Coker compares Amazon’s exclusivity terms to a gun to the head of authors: “Go exclusive and we’ll give you preferential tools, discovery and sales advantage—or, go wide (distribute everywhere) and we’ll bury your books.” The ironic dilemma, Coker notes, is that KDP Select (which powers KU) is almost entirely powered by indie authors—authors who are surrendering their independence by enrolling in KDP Select.
The ninth trend builds on this by noting that Kindle Unlimited is undermining the market for single-copy sales. “With KU, Amazon is training the world’s largest community of readers to consume books for what feels like free,” Coker says. When you can read 1.3 million e-books for free, why pay even 99 cents for a single title?
Coker wraps up with trend ten: indie authors are writing the next chapter of this industry. The power center in publishing is shifting from publishers to authors, he says, because authors decide when, where, and how they publish. The next two years are crucial, because the decisions authors make are going to shape the course of the industry for a generation.
Coker compares Amazon to Wal-Mart, who drew much fire for destroying small-town businesses, but never had any trouble finding willing customers who simply wanted the best deals they could get. Amazon could do the same thing, Coker says. While Amazon “merely feeds our gluttony,” the power we give it through purchasing exclusively from it means Amazon can relegate authors and publishers to “the status of community producers—tenant farmers tilling Amazon soil.”
Authors and publishers need to tame the Amazon tiger, Coker warns, by saying no to exclusivity and by developing alternative sales channels before it’s too late. Publishers need to reinvent themselves because the success of both KDP Select and Smashwords are signs publishers simply aren’t meeting authors’ needs. They need to recognize they are mainly service providers to authors, and should learn from self-publishing so that they, too, can learn to say “yes” to every author.
Coker concludes by calling on authors to say “no” to those who would seek to steak their independence, and not to self-limit their opportunity by entering into exclusive deals. The future of the e-book market could depend on it.

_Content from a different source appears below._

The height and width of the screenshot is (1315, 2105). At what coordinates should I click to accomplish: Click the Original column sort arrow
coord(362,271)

The presentation was very interesting, and I can certainly see where Coker is coming from. Now that Amazon is the proverbial 800-lb gorilla, it is absolutely stating to throw that weight around. And why wouldn’t it? In capitalism, companies are run on a profit motive, not out of the goodness of their own hearts. It’s just the same for Smashwords—I’m sure that if Smashwords was the big guy and Amazon the little guy, Coker would be making many of the same decisions as Bezos is now in order for Smashwords to stay on top. That’s just how it works.

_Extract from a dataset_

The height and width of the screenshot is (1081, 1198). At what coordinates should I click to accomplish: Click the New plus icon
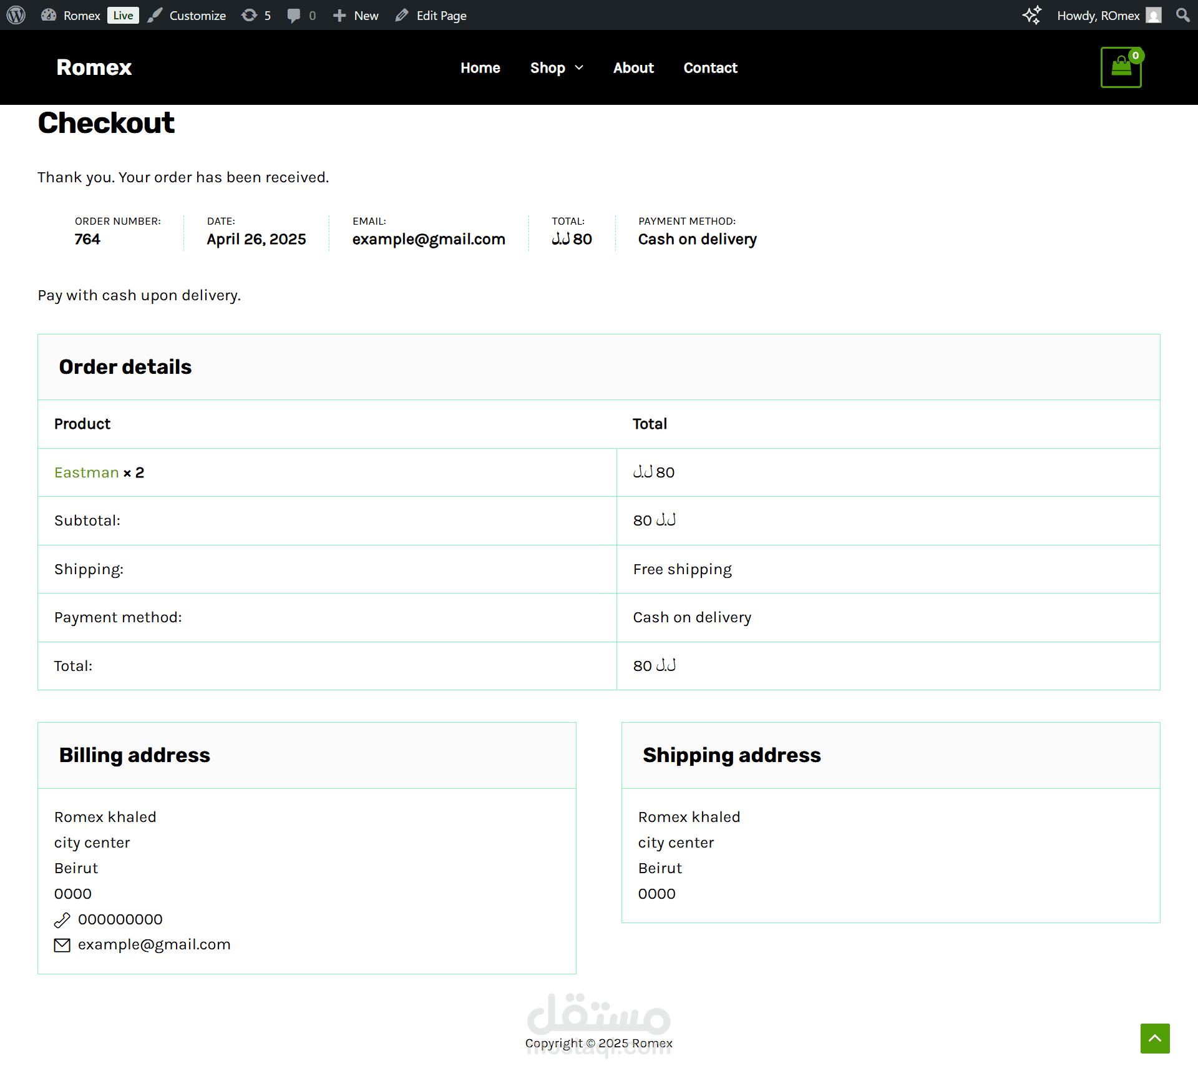339,15
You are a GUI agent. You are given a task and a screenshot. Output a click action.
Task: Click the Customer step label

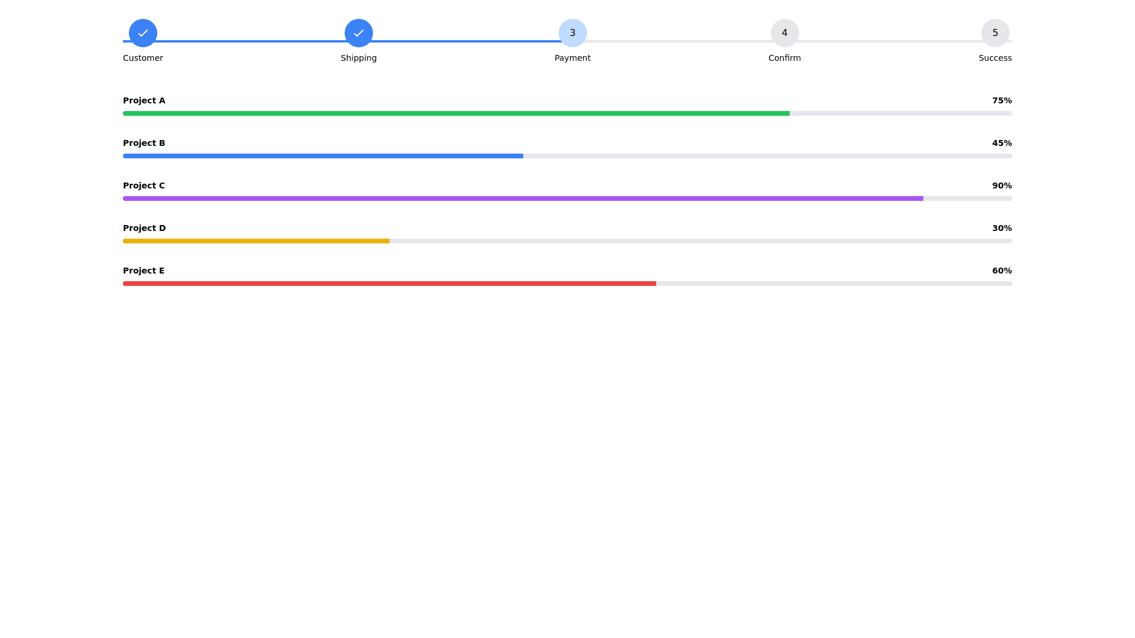[142, 58]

That being said, though, Smashwords isn’t the big guy, and Coker does have a point that it wouldn’t be a good thing in the long run for Amazon to have everything its own way. But realistically, how is he going to stop it? A boycott requires enough people to take part in it to make a difference, and that’s a pretty rare thing for boycotts—especially boycotts of big companies. When faced with the prisoner’s dilemma of foregoing short-term advantages to themselves in favor of long-term advantages that can accrue only if most other people also forego those short-term advantages, too, how many people are going to be willing to give those short-term benefits up in favor of longer-term benefits they might not ever get?
Wal-Mart isn’t exactly in any danger of going belly-up, even after decades of being known for killing off smaller stores wherever it goes. I have a hard time imagining Amazon’s story will turn out any differently—though for authors’ sake, I hope that it does nonetheless.